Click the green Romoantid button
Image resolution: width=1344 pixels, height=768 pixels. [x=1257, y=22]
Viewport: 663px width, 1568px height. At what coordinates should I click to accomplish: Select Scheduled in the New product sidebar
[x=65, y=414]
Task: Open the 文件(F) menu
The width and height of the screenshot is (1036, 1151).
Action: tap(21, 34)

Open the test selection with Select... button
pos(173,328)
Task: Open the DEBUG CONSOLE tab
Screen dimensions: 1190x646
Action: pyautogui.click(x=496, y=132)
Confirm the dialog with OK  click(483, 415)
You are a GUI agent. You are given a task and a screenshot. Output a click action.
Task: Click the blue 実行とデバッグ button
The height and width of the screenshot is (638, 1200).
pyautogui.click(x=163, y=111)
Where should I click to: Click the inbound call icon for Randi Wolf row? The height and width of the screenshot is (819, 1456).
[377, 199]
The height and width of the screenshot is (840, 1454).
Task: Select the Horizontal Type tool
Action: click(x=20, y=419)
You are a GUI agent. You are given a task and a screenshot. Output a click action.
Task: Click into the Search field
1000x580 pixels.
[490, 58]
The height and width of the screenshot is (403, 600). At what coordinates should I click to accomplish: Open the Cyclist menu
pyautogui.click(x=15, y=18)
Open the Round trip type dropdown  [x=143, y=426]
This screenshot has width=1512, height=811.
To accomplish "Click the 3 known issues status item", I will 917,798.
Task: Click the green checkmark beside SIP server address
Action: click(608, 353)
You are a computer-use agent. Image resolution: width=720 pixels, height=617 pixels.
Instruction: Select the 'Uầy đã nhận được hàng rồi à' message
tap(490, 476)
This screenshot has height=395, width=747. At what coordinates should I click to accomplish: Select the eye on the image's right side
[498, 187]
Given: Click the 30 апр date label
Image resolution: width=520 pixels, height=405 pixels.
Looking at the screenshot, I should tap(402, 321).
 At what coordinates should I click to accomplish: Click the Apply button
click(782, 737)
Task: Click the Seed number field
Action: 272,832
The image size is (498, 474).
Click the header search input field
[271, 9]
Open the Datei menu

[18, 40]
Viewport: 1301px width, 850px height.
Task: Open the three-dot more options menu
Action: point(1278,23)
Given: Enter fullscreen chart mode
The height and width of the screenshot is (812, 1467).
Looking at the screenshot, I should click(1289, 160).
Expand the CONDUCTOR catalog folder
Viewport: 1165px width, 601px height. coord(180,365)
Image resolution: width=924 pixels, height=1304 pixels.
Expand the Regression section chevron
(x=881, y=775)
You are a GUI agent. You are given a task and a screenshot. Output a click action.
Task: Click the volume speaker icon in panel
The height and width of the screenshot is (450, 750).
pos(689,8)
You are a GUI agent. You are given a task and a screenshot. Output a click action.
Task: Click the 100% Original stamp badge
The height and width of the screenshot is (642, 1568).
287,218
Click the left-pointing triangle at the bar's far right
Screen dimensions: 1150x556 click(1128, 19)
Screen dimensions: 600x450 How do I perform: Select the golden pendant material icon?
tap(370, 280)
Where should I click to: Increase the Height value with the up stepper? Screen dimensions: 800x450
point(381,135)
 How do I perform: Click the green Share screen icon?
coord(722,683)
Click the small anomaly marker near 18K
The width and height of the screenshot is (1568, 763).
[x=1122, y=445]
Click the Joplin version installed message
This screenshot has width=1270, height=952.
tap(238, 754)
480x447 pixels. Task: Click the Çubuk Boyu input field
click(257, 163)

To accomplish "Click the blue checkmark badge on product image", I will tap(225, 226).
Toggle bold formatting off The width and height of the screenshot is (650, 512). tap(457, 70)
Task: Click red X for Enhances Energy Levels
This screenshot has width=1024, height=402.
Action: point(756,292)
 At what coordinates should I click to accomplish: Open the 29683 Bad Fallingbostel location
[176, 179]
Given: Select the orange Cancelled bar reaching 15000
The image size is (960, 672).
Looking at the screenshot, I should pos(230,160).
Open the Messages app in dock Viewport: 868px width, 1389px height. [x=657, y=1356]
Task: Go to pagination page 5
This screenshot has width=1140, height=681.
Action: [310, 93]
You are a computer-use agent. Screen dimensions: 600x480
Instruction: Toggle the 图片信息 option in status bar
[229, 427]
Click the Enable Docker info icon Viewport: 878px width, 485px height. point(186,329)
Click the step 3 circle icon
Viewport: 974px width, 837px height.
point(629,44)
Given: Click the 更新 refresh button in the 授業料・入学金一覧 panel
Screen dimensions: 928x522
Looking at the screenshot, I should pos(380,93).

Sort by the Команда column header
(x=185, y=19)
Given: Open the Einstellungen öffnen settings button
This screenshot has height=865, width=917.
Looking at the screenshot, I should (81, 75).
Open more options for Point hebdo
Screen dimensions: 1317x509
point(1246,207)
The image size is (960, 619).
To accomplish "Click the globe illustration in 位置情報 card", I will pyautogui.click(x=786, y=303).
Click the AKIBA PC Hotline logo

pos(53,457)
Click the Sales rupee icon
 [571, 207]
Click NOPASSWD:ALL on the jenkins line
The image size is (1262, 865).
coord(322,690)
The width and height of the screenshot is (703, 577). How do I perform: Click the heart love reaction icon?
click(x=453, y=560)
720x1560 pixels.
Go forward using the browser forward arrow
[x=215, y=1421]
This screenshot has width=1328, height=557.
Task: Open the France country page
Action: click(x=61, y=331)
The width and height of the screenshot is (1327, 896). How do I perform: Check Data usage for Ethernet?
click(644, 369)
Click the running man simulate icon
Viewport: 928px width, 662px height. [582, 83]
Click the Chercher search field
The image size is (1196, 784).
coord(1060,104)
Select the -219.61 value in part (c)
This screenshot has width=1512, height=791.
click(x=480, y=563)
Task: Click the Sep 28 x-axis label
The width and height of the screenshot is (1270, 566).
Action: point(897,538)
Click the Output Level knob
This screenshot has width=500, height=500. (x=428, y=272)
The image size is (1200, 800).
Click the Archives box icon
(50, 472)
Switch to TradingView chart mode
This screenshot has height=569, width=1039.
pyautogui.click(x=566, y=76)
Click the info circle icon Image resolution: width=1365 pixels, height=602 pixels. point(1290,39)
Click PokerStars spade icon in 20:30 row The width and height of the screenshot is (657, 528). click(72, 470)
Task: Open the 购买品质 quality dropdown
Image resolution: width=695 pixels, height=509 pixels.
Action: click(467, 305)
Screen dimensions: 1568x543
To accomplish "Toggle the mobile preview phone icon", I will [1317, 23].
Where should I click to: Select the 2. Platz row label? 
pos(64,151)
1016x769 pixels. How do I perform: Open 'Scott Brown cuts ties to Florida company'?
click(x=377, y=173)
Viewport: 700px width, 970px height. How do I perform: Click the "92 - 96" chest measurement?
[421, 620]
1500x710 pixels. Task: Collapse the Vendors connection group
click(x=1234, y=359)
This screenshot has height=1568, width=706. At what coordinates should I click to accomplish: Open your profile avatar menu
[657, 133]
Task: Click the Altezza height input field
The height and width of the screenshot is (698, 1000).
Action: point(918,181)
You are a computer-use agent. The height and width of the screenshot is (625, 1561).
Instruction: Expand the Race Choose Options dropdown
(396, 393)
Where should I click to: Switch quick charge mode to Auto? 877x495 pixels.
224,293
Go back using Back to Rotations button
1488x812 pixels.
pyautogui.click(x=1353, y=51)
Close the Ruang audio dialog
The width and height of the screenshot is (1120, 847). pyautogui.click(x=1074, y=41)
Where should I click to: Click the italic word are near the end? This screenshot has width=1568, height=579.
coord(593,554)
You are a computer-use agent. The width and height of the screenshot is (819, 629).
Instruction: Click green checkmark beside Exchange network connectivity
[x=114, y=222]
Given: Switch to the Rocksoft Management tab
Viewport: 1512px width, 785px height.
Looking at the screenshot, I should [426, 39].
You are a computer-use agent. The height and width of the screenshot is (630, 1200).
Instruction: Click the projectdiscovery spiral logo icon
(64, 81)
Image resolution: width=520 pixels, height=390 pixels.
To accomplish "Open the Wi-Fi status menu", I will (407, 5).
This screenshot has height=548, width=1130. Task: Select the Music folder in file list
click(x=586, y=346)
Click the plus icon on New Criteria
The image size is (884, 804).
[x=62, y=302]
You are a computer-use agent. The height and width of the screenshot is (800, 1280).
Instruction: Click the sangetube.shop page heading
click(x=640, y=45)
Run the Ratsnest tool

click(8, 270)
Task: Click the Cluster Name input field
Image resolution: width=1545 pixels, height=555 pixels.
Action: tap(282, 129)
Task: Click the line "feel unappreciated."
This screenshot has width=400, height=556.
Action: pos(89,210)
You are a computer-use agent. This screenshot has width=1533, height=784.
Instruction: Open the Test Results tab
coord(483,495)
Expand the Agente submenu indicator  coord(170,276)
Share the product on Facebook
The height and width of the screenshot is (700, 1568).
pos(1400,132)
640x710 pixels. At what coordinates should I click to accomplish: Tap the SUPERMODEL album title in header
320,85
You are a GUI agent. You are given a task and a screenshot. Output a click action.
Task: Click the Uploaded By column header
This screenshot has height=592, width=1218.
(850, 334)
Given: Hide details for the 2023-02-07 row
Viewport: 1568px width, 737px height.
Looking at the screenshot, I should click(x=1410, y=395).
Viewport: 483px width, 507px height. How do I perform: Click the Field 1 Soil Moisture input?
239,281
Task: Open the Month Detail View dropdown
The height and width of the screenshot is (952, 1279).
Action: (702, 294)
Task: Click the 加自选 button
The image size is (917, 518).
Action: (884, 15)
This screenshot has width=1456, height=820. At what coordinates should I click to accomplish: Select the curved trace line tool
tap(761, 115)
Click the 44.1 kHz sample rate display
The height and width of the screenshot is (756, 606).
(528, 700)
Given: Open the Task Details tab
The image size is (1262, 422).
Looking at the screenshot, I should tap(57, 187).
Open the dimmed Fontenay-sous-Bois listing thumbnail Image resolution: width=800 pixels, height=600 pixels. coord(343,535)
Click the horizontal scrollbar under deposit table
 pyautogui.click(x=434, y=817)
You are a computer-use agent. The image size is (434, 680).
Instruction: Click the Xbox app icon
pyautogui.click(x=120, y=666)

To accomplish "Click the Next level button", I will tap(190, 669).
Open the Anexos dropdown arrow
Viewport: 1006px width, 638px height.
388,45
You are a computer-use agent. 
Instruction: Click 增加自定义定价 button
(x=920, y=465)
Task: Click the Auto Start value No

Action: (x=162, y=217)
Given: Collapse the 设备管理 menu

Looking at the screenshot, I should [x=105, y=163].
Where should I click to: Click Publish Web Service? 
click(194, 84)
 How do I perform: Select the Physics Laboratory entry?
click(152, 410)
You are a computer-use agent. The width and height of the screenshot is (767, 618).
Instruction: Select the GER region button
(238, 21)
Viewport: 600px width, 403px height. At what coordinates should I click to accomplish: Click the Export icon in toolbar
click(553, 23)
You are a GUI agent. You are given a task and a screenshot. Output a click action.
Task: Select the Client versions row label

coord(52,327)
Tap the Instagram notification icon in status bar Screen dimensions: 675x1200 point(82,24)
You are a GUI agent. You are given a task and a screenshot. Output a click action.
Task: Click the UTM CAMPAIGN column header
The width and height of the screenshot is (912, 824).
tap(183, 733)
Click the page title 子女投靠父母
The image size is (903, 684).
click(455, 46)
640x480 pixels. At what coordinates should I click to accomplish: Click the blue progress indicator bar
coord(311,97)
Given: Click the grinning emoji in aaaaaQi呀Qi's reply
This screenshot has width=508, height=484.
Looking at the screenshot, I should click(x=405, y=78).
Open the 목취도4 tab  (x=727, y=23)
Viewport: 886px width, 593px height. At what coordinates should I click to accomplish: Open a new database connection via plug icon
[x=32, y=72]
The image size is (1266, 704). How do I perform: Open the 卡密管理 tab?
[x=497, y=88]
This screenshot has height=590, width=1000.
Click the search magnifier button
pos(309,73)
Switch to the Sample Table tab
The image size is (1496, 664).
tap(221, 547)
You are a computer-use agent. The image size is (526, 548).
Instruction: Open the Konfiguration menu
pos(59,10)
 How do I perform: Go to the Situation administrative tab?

········

WHAT YOU HAVE TO DO —
Pick out every line of the listing containing the word "badge", and show those lines.

ANSWER FOR THIS EXERCISE —
Task: Click the 100% Original stamp badge
To accomplish "Click the blue checkmark badge on product image", I will tap(225, 226).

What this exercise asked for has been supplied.